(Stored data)
===============
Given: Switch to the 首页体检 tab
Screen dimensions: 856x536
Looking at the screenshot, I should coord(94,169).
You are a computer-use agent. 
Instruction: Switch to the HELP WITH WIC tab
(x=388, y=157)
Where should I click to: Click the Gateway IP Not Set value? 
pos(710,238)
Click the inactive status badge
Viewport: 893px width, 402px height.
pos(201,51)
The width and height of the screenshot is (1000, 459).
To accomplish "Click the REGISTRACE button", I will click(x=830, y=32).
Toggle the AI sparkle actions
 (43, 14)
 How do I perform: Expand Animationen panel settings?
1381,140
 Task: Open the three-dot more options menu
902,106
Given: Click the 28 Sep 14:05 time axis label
===============
◆ AIM
Output the entire listing above verbatim, line for line.

◆ RESPONSE TO THE TASK
Given: Switch to the 首页体检 tab
Screen dimensions: 856x536
Looking at the screenshot, I should coord(94,169).
You are a computer-use agent. 
Instruction: Switch to the HELP WITH WIC tab
(x=388, y=157)
Where should I click to: Click the Gateway IP Not Set value? 
pos(710,238)
Click the inactive status badge
Viewport: 893px width, 402px height.
pos(201,51)
The width and height of the screenshot is (1000, 459).
To accomplish "Click the REGISTRACE button", I will click(x=830, y=32).
Toggle the AI sparkle actions
 (43, 14)
 How do I perform: Expand Animationen panel settings?
1381,140
 Task: Open the three-dot more options menu
902,106
Given: Click the 28 Sep 14:05 time axis label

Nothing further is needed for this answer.